New networks such as the Lightning Network, which was built to solve Bitcoins latency, are making these instance transfers a reality worldwide.  It is realistic for a transaction to occur between someone in the US and Finland as an example on the Lightning Network instantaneously, and they have flexibility and lower costs. 

Crypto currency acceptance is moving quickly with the likes of firms like Visa, Blackrock, MassMutual, and other big firms stepping into the realm.  It makes sense.  The US is devaluing the dollar in order to inflate the economy.  Bitcoin’s scarcity creates a different place than gold to put money and limit the potential of devaluation.  Historically, each year 1.5% of new gold is mined creating a slow dilution of gold, and gold isn’t usually used as a form of payment for a transaction.
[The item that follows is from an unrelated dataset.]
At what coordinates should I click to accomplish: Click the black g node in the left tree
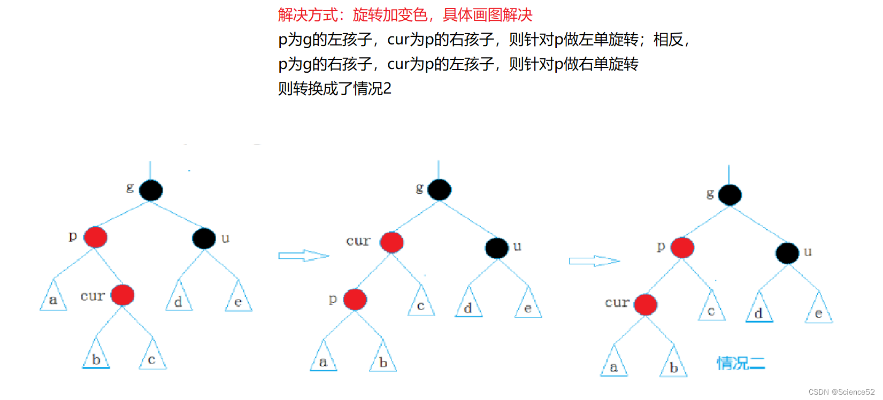point(151,190)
With the futures exchange regulating crypto currencies there will be more futures contracts and greater acceptance of the currency for various reasons which may over time lower the volatility of the coins.  With the recent advent of discrete log contracts attached to Bitcoins now Bitcoins can be sent along with a contract much like Ethereum.  This just adds one more benefit to the coins over other forms of barter.  

The speculation is that Bitcoin won’t ultimately be used for a cup of coffee purchase, but it could be used as a form of payment for larger transactions.  If there’s an ability to attach a contract to the transaction then it could fulfill many options worldwide and change the landscape of banking’s future.